In the January edition of Evolution: Education and Outreach is an article called What's So Special About Science? It was written by Ian Tattersall and does an absolutely fabulous job defining science.

Here are some excerpts from the article:

All any honest scientist is really trying to do is to approximate the truth, in the realization that ultimate truth is unknowable through scientific means and that the knowledge he or she generates is invariably susceptible to modification.

...the core of the scientific endeavor amounts simply to the corporate effort to describe nature and its workings as accurately as possible.

What matters is that science as a whole is a self-correcting mechanism in which both new and old notions are constantly under scrutiny.

For this system of provisional knowledge to work, it is necessary that, to the extent possible, scientific hypotheses be proposed in such a way that they are at least potentially falsifiable-provable to be wrong.


Essentially, to understand science, there are two very important concepts:

1) Falsifiability

Science cannot prove, only disprove. When a hypothesis contradicts observations, then it's disproven; if it agrees with the observations made thus far, it's not disproven. Science doesn't search for truth, because we can never be certain that future observations won't disprove what we currently believe to be true. And even if we thought we could search for truth, how would we verify it? We couldn't compare it to the truth, since we don't have the truth, therefore TRUTH falls outside the bounds of science.

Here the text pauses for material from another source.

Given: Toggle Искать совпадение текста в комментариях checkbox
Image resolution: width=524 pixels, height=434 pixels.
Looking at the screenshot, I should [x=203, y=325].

Hypotheses that include the workings of sufficiently ineffable deities are useless to science, since they cannot be falsified. You are only doing science when you can answer the question "If I were wrong, how would I know?". When you can't answer that question, you aren't doing science.

2) Occam's Razor: the principle of parsimony

When there are multiple hypotheses that explain our observations equally (meaning our hypotheses have not been disproven) then scientists will choose the simplest one (meaning the one that requires the fewest additional assumptions).